Joseph Ndwaniye
Rencontre au sommet au parc national de l’Akagera (chronique)
Il n’y a pas que les Big Five que l’on peut voir au parc de l’Akagera, au Rwanda. On y croise aussi, parfois, quelques « animaux »… politiques.*
Voici quelques semaines, je séjournais au Rwanda pour une résidence de travail avec le peintre belge Paul De Gobert. On lui doit de nombreuses publications et des œuvres monumentales, dont la fresque qui habille les murs de la station de métro Vandervelde, à Bruxelles. Passionné par les paysages et la biodiversité du pays des mille collines tout autant que par sa culture, il désirait partager cette richesse par l’intermédiaire de ses crayons et pinceaux. Connaissant l’amour que je porte à mon pays natal, il m’a proposé de lui servir de guide et de participer à l’élaboration d’un livre d’art en y apportant ma touche personnelle par l’écriture de courts textes accompagnant chacun de ses tableaux.
Avec ma fille, qui nous avait rejoints pour quelques jours, nous avons décidé de commencer par le parc national de l’Akagera, créé en 1934. Nous rêvions d’y rencontrer les Big Five (lion, buffle, éléphant, rhinocéros, léopard).
Dimanche, 8 heures du matin, notre chauffeur gare son 4X4 à l’entrée du parc. Nous préparons les documents requis (passeport, attestation de vaccin contre le Covid…) quand deux autres véhicules arrivent sur le parking. Des touristes en sortent au pas de sénateur.
Paul remarque un homme dont le visage lui est familier. J’ai aussi l’impression de l’avoir vu dans tous les gouvernements au cours des 36 ans que j’ai vécus en Belgique. Je reconnais sa calvitie typique et il porte, comme à son habitude, une chemise blanche amidonnée, un pantalon en toile et des chaussures de ville bien cirées. Je reconnais aussi un jeune député rencontré en ville deux jours plus tôt. Je comprends qu’il s’agit du groupe de députés venus représenter la Belgique à l’Assemblée parlementaire francophone qui se tient à Kigali. Je m’approche du groupe.
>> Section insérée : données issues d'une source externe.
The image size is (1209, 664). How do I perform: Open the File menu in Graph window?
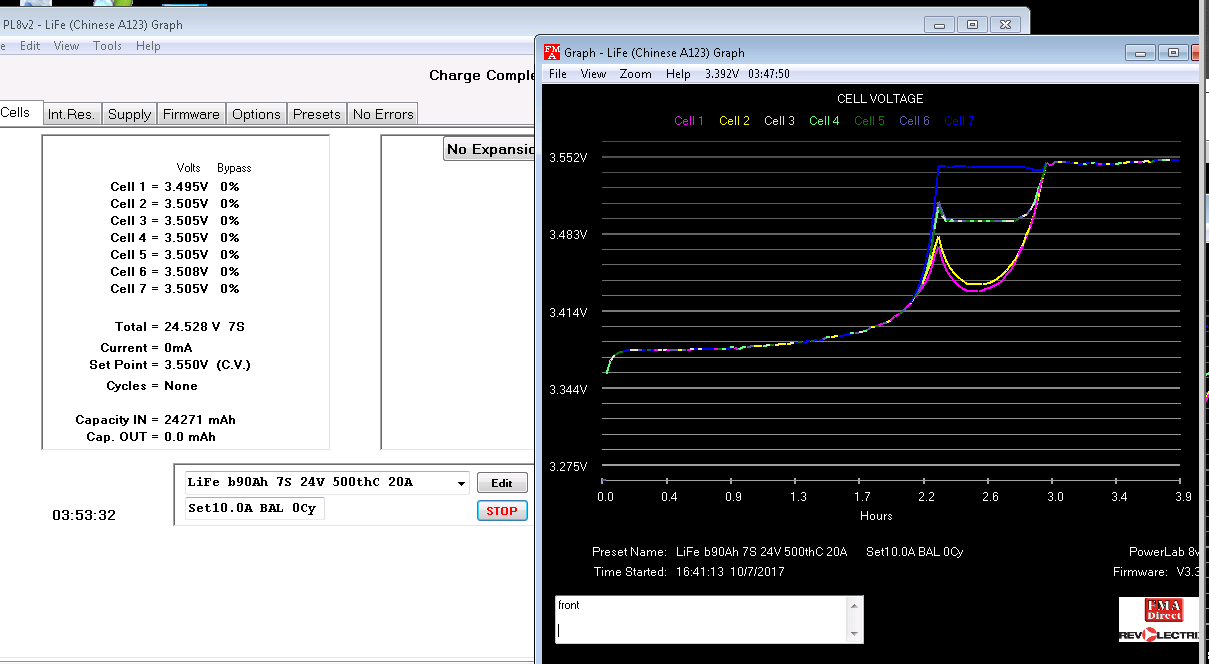tap(558, 74)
Loin de la Belgique, je les perçois plutôt comme des compatriotes. Dans mon élan, je crois avoir reconnu une des femmes et je la salue par son nom. «Il y a erreur sur la personne, me répond-elle, vexée. Elle n’est pas du même parti que moi!» «Mais oui, comment ai-je pu vous confondre. Excusez ma mémoire…»
Au point de rencontre pour la pause déjeuner, l’âme protestataire de certains revient au galop.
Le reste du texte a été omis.